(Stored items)
──────

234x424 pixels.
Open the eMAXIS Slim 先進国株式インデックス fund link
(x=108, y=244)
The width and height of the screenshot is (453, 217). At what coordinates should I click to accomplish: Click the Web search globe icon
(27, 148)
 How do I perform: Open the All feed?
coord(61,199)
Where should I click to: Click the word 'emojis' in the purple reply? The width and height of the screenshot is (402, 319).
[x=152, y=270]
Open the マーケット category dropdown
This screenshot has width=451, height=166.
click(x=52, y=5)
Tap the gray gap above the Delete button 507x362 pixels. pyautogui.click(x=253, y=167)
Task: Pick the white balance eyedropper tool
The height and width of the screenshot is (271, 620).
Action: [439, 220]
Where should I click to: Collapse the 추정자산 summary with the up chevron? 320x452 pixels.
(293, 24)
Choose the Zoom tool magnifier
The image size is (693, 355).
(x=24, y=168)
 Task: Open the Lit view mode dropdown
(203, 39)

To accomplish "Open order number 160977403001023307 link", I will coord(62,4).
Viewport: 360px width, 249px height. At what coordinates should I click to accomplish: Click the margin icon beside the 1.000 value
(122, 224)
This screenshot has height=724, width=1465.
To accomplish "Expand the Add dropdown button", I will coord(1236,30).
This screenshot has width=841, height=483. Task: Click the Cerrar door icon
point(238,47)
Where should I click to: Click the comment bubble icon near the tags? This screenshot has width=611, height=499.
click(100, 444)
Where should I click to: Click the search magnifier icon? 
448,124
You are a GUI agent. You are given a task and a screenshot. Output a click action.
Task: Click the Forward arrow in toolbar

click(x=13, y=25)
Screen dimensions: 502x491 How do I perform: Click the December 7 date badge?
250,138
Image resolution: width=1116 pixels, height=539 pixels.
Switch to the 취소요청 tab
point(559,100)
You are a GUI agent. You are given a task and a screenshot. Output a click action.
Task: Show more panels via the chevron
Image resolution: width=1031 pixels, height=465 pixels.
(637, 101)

──────

Set down the entries above once more, verbatim.

234x424 pixels.
Open the eMAXIS Slim 先進国株式インデックス fund link
(x=108, y=244)
The width and height of the screenshot is (453, 217). At what coordinates should I click to accomplish: Click the Web search globe icon
(27, 148)
 How do I perform: Open the All feed?
coord(61,199)
Where should I click to: Click the word 'emojis' in the purple reply? The width and height of the screenshot is (402, 319).
[x=152, y=270]
Open the マーケット category dropdown
This screenshot has width=451, height=166.
click(x=52, y=5)
Tap the gray gap above the Delete button 507x362 pixels. pyautogui.click(x=253, y=167)
Task: Pick the white balance eyedropper tool
The height and width of the screenshot is (271, 620).
Action: [439, 220]
Where should I click to: Collapse the 추정자산 summary with the up chevron? 320x452 pixels.
(293, 24)
Choose the Zoom tool magnifier
The image size is (693, 355).
(x=24, y=168)
 Task: Open the Lit view mode dropdown
(203, 39)

To accomplish "Open order number 160977403001023307 link", I will coord(62,4).
Viewport: 360px width, 249px height. At what coordinates should I click to accomplish: Click the margin icon beside the 1.000 value
(122, 224)
This screenshot has height=724, width=1465.
To accomplish "Expand the Add dropdown button", I will coord(1236,30).
This screenshot has width=841, height=483. Task: Click the Cerrar door icon
point(238,47)
Where should I click to: Click the comment bubble icon near the tags? This screenshot has width=611, height=499.
click(100, 444)
Where should I click to: Click the search magnifier icon? 
448,124
You are a GUI agent. You are given a task and a screenshot. Output a click action.
Task: Click the Forward arrow in toolbar

click(x=13, y=25)
Screen dimensions: 502x491 How do I perform: Click the December 7 date badge?
250,138
Image resolution: width=1116 pixels, height=539 pixels.
Switch to the 취소요청 tab
point(559,100)
You are a GUI agent. You are given a task and a screenshot. Output a click action.
Task: Show more panels via the chevron
Image resolution: width=1031 pixels, height=465 pixels.
(637, 101)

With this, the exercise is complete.